» **INSTRUCTIONS TO FOLLOW**: Look through the entries below and show every line containing the word "agent".

──────── DATASET EXCERPTS ────────

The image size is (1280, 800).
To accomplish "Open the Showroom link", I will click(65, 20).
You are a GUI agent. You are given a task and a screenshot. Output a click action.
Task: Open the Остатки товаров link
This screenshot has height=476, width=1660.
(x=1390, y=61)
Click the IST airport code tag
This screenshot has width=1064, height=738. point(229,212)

────────
──────── DATASET EXCERPTS ────────

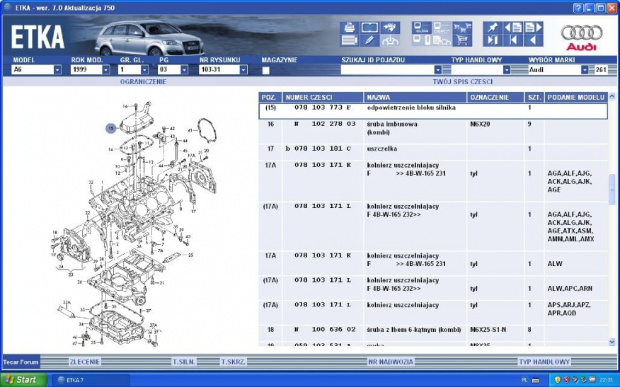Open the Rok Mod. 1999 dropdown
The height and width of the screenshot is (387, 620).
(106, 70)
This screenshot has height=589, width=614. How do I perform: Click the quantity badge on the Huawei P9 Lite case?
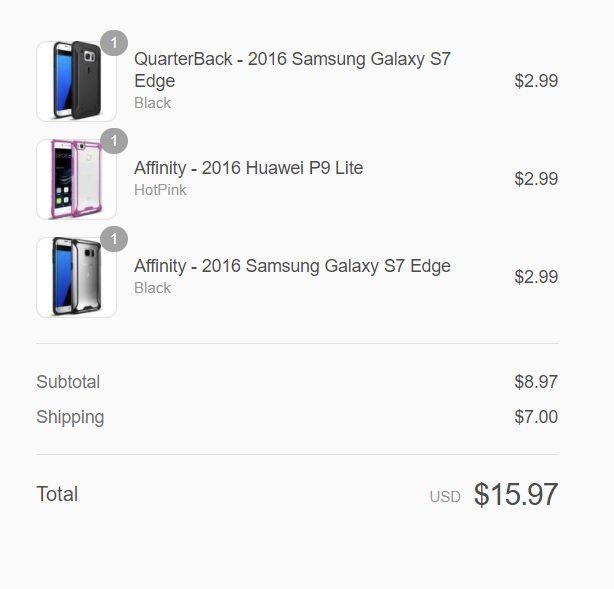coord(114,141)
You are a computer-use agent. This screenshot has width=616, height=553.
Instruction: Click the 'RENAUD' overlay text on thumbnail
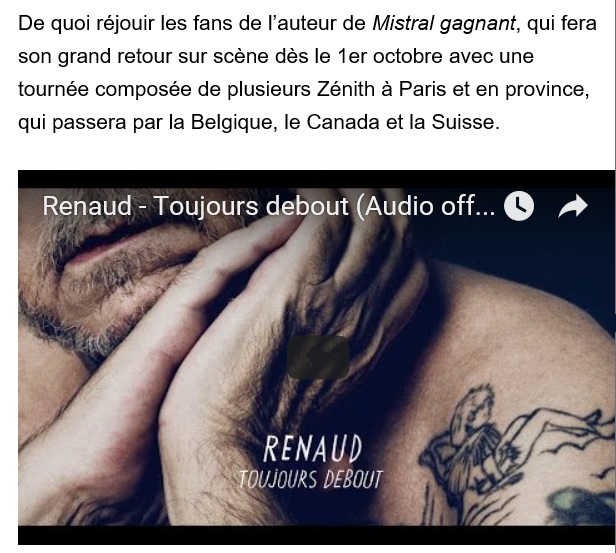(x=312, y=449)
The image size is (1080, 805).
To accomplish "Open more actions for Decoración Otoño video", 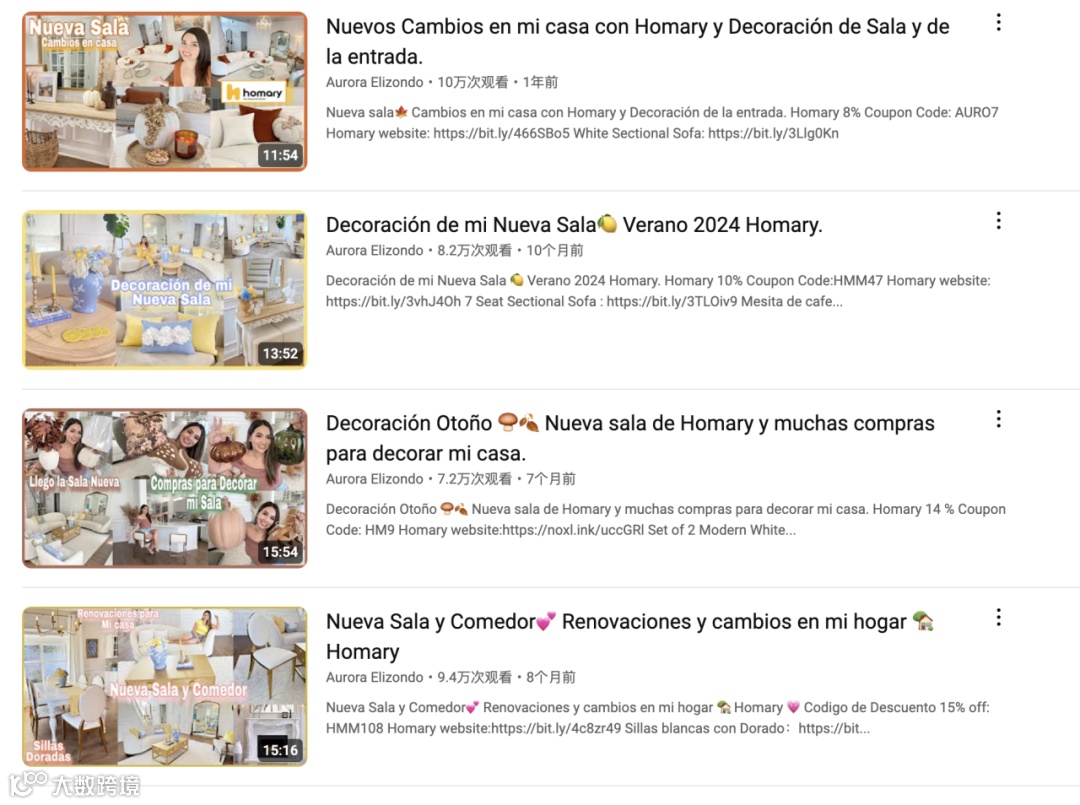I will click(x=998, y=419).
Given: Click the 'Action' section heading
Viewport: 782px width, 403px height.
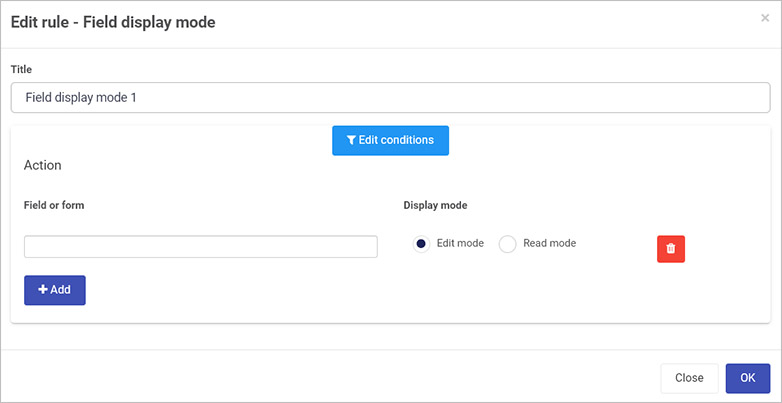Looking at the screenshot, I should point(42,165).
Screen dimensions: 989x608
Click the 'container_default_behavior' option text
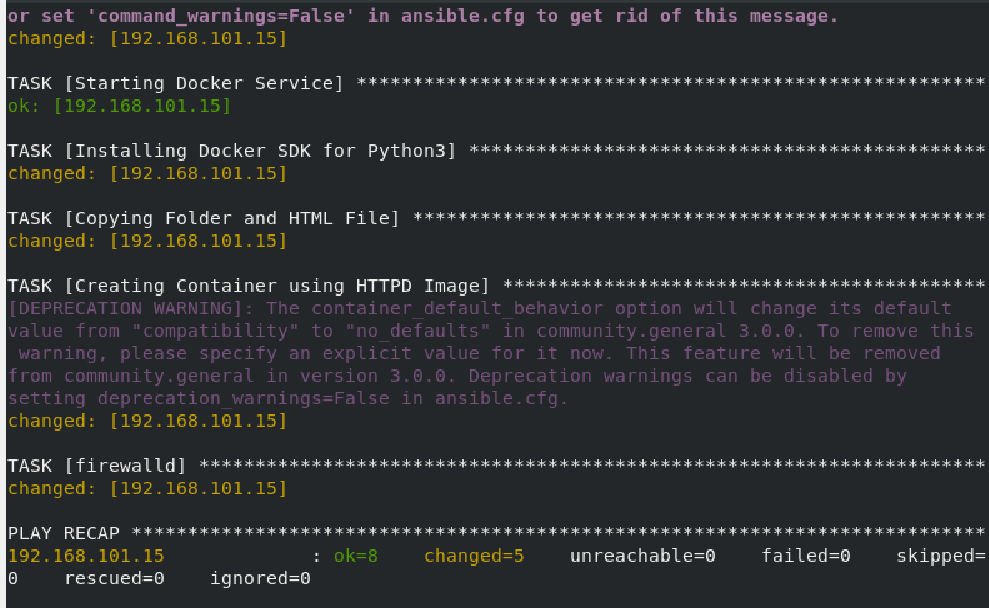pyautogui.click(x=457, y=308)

────────
──────── DATASET EXCERPTS ────────

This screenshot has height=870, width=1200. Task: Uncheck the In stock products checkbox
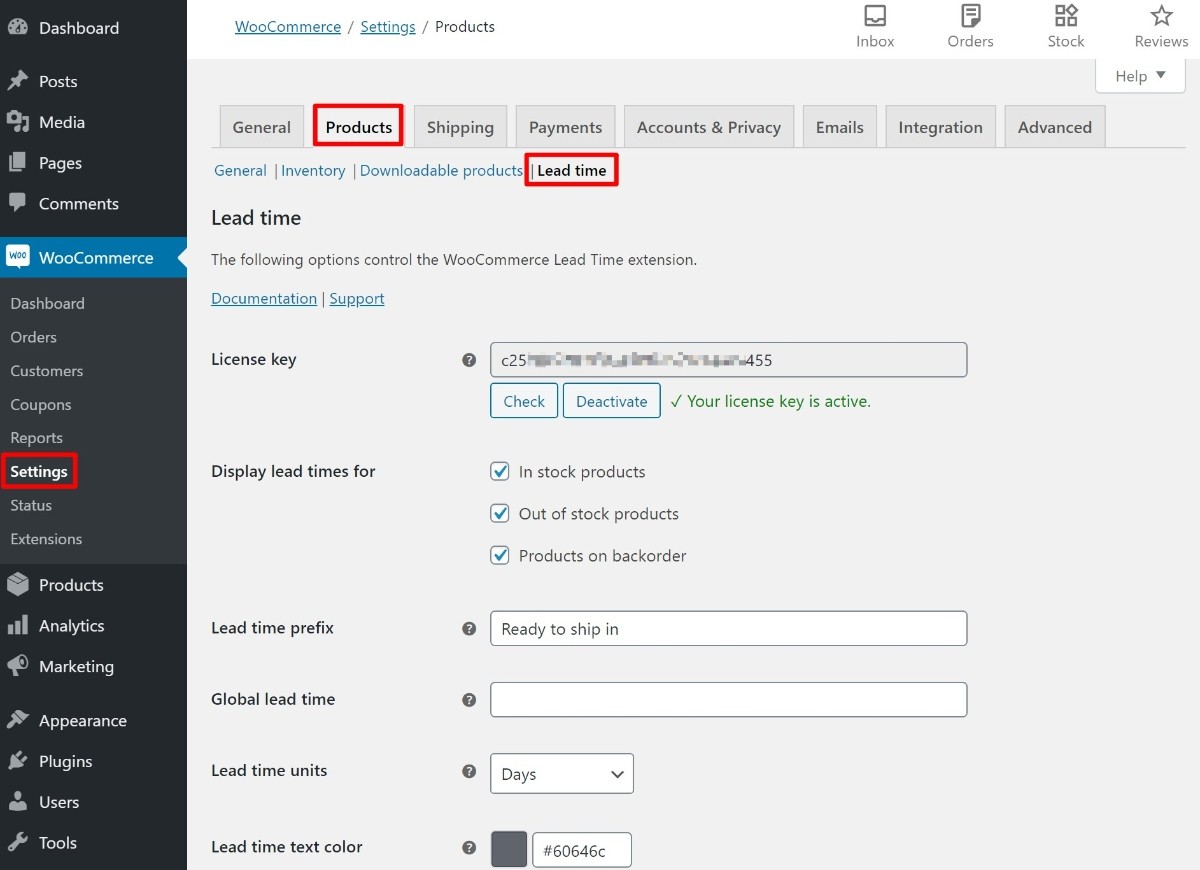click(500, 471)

────────

» **THE ANSWER**:
You are a GUI agent. You are given a task and a screenshot. Output a click action.
You are a computer-use agent. This screenshot has width=616, height=553.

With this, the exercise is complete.